Here is a link to an online version of Plato's Symposium. Please read it over when you have time. I have always thought that if Caitanya Vaisnavas ever sought natural allies in the world of religion and philosophy it would have to be with the so-called "pagans" of ancient Greece and Rome. Find at etext.library.adelaide.edu.au/p/plato/p71sy/index.html Plato's reflection on love and its divine sources.
Last Edit: Jun 19, 2007 22:15:04 GMT -6 by Nitaidas
I didn't realize it, but there are several bonuses in making Plato's Symposium the model of this forum. In the first place, it is about love. The forum too is about love and in a way about the way in which love uplifts a person the way the love for Krsna uplifts a person. As I have been rereading the text, I can't help but think of Krsna every time the god of love is mentioned in the text. There too it is said at the very beginning that for some reason the god of love, though the most powerful of the gods, is the one who is rarely singled out for praise. One is reminded of Narada's admonition to Vyasa at the beginning of the Bhagavata that though he has expounded dharma, he has not sufficiently expounded Bhagavata dharma and thus he feels oddly ill at ease.

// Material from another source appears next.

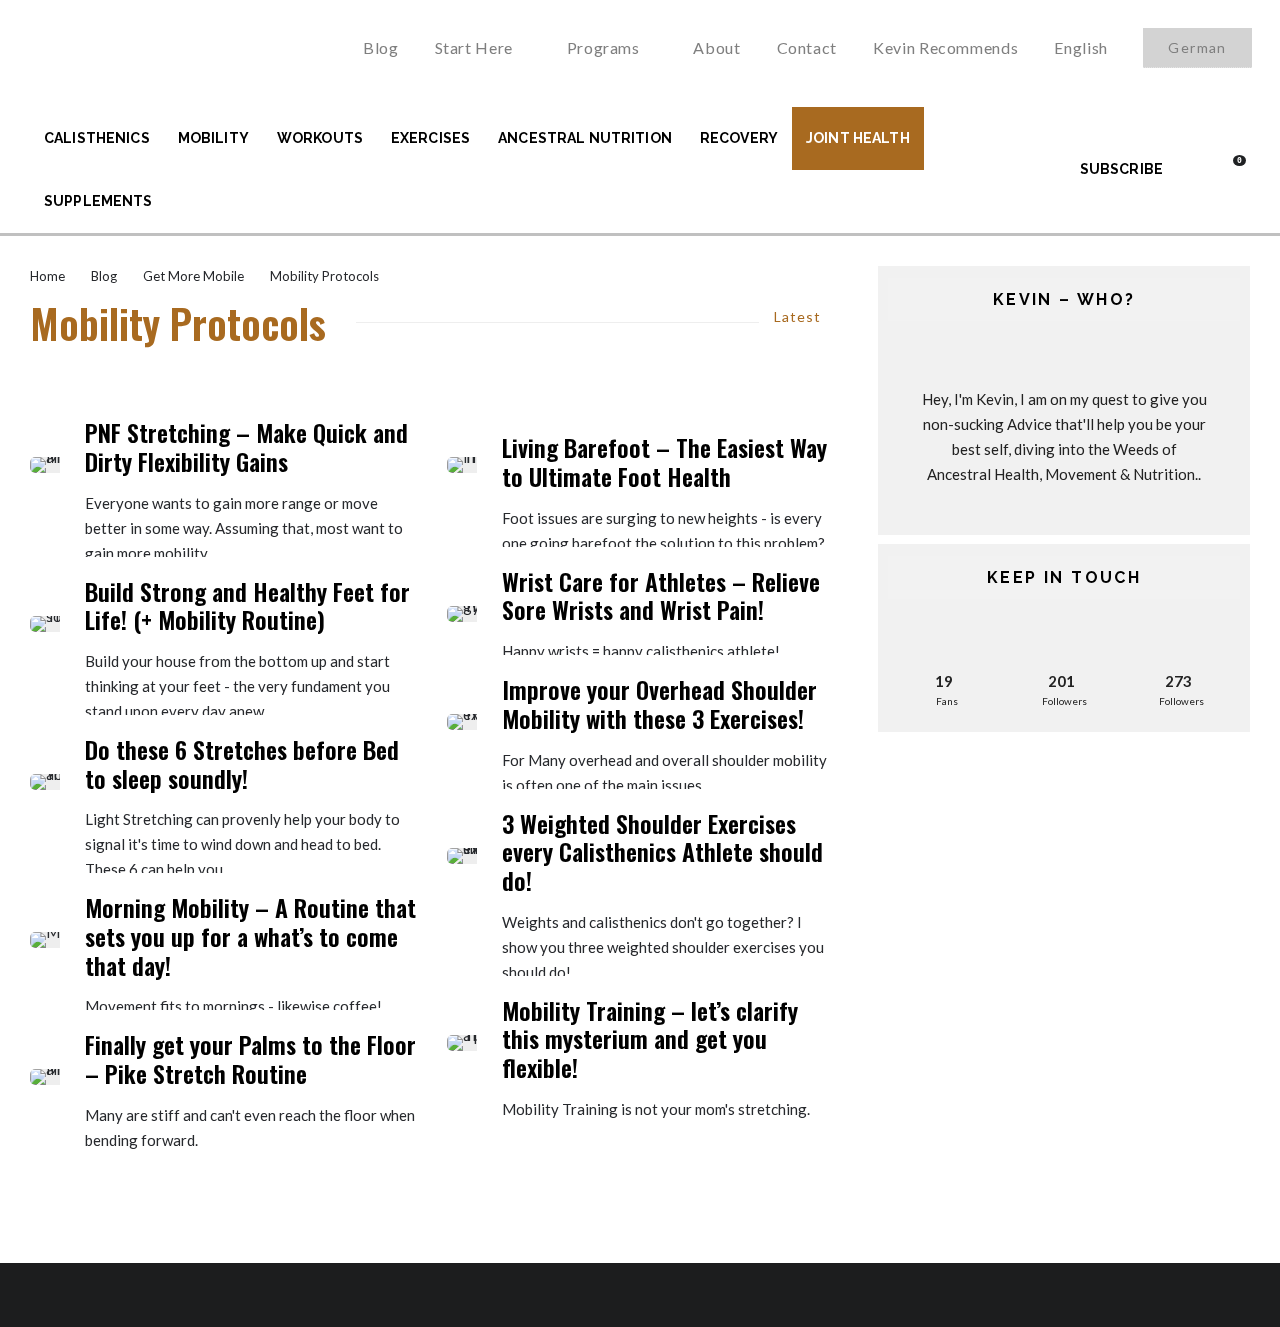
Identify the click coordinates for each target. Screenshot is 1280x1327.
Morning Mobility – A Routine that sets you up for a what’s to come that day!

I specially like the speech of Aristophanes which his peculiar understanding of how the human race evolved. The bifurcation at the beginning of the hermaphrodite beings into male and female remind one of that wonderful passage of the Brhadaranyaka Upanisad wherein Brahman. large, the size of a male and female joined together, split into two and become the primordial male and female through which all the sexed species are created.
There is a great deal of resonance between the Indic texts and the Greek texts, no doubt because of the Indo-European inheritance.
This is something I would like to explore more as time goes on.